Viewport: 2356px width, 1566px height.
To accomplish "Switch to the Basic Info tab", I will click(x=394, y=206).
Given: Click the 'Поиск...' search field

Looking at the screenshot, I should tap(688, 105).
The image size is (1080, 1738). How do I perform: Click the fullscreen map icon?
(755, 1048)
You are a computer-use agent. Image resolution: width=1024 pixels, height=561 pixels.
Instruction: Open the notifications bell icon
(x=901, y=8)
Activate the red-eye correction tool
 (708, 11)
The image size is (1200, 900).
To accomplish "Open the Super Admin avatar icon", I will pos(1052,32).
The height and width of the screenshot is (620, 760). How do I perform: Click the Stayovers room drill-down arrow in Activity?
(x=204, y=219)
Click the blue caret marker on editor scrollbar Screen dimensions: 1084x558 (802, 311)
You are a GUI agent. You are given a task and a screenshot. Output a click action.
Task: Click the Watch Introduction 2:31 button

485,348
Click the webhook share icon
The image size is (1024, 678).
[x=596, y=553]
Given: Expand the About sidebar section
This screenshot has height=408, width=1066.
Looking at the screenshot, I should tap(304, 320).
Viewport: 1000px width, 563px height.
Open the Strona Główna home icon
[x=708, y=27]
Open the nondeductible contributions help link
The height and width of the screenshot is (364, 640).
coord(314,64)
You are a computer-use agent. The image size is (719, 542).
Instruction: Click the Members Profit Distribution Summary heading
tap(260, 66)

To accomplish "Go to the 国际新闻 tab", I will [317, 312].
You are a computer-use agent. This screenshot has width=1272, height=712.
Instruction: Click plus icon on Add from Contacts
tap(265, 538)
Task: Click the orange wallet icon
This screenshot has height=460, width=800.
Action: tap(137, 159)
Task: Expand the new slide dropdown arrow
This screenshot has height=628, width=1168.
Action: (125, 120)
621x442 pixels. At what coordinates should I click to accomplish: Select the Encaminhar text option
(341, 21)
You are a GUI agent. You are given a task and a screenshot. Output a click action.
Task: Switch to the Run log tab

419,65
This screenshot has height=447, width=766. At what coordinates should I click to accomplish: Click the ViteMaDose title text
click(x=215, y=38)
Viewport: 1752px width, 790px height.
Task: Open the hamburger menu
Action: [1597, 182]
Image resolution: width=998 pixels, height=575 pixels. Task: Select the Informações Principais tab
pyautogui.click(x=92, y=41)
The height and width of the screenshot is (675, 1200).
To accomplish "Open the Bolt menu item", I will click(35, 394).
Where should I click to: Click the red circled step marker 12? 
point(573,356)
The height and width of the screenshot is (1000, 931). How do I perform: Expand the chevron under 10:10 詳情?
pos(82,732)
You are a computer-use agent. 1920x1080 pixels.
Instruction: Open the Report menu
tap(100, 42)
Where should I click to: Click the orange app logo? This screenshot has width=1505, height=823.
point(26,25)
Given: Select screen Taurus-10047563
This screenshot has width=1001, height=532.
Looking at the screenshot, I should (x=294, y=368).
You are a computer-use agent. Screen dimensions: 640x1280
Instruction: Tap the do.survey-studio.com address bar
□ □ □ □ □ □ □
Give the data from the line containing "621x442 pixels. At" through the line containing "Action: [1597, 182]" as a numbered list, one line per item, with blank lines omitted.

TASK ANSWER:
1. 621x442 pixels. At what coordinates should I click to accomplish: Select the Encaminhar text option
2. (341, 21)
3. You are a GUI agent. You are given a task and a screenshot. Output a click action.
4. Task: Switch to the Run log tab
5. 419,65
6. This screenshot has height=447, width=766. At what coordinates should I click to accomplish: Click the ViteMaDose title text
7. click(x=215, y=38)
8. Viewport: 1752px width, 790px height.
9. Task: Open the hamburger menu
10. Action: [1597, 182]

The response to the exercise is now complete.